So it’s more than crunch time on my book progress. I have to finish the manuscript, format it, and submit it to editors. I have been woefully behind on my Indiegogo, but that won’t be the case much longer.
I had turned 31 the day before. Two years prior, on the morning of my 29th birthday, I decided then to get over any qualms of the looming 3-0. For the entirety of that year, my first answer if someone asked my age was: “I’m almost thirty.” When the big day finally came and went, there was no lingering on lost youth and regrets.
Instead, I discovered, I had been reinvigorated. I could begin shedding the previous 20 years of psychological torture, the kind that had smartened me up to a “quiet, mature beyond her years” adolescent which leads to “lonely and possibly antisocial” young adult in her twenties.

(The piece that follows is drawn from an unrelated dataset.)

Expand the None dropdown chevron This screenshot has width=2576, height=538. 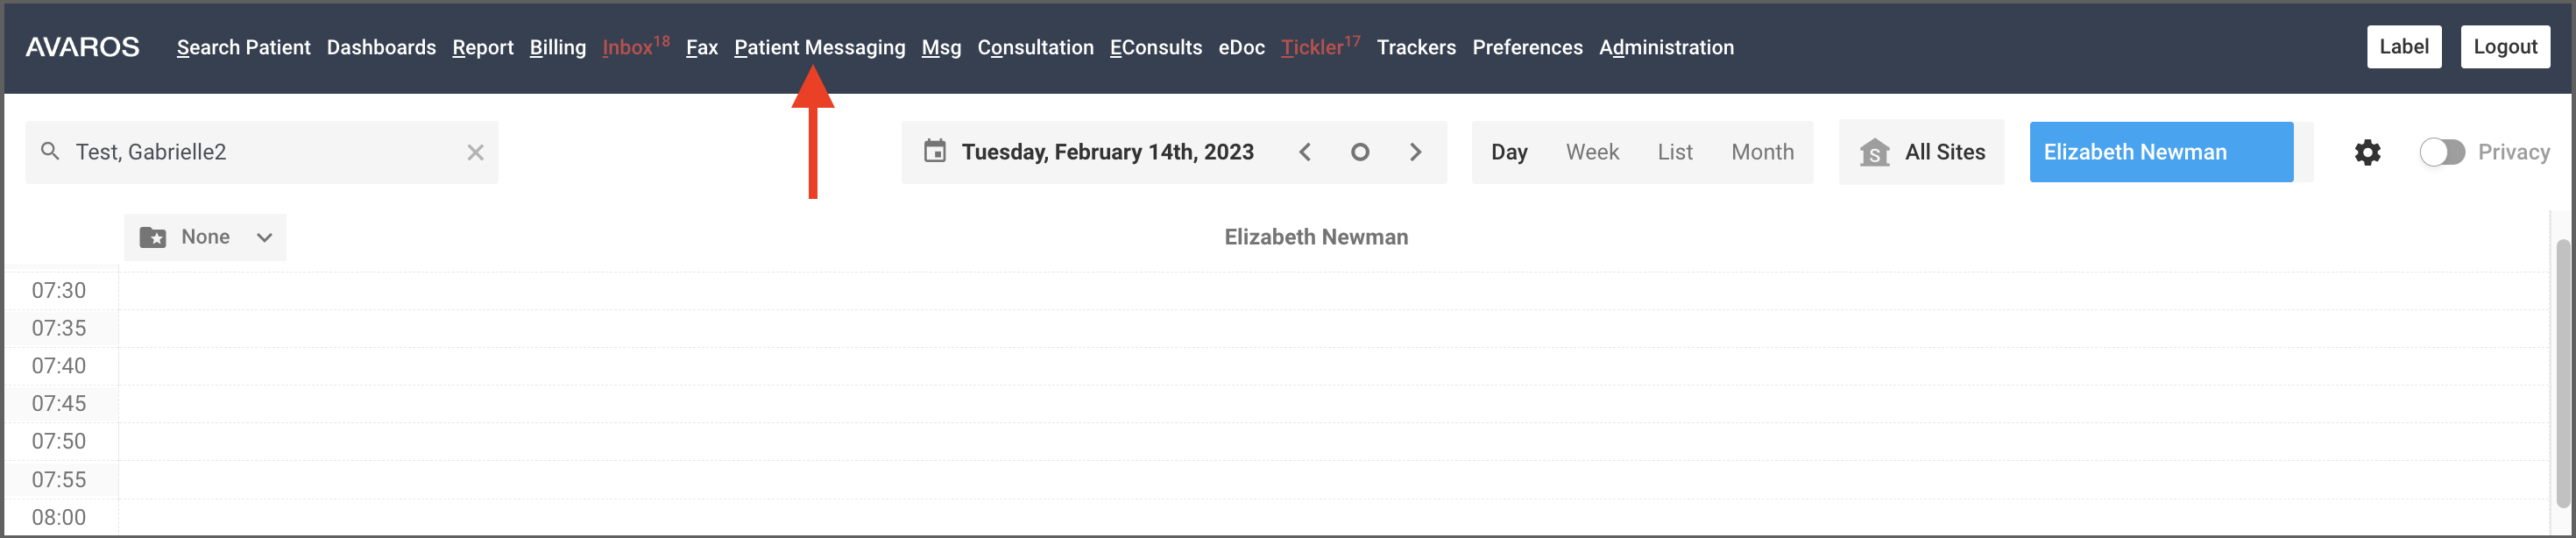(x=264, y=237)
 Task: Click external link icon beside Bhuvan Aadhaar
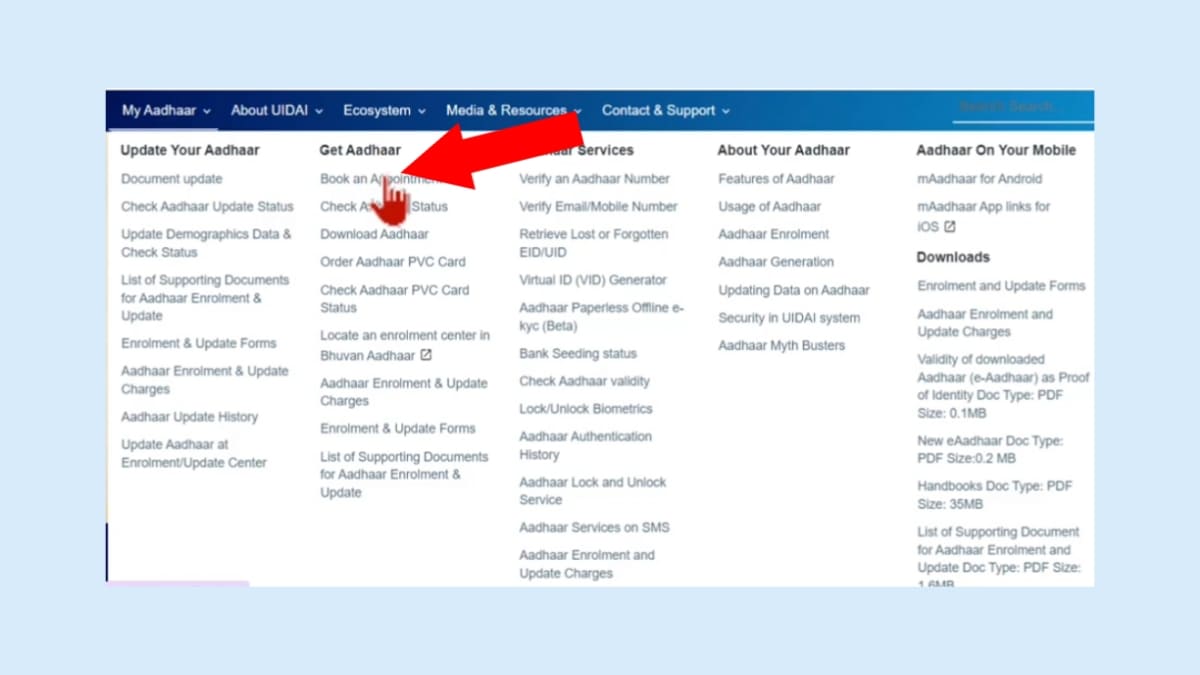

My thirties were mine. They were no one else’s. I would take no prisoners.
Some three years prior, I boarded a plane from Minneapolis, bound for Los Angeles. It had been a dream years in the making but could never quite take off. I was on the tail end of my 20s then, following the faint trails of what sanity I had. My one and only Hail Mary; my do-or-die reset button on my life.
It worked.
Not unlike detoxing, I spent the first couple of years in L.A. shivering and sweating, oozing out the vestiges of what had poisoned me for so long. I had been frozen by the deep bitch-cold winters of Minnesota, and now the permafrost thawed. I was free.
And now I had even survived the first year of my thirties. Perhaps not thrived by millennial standards, but survived.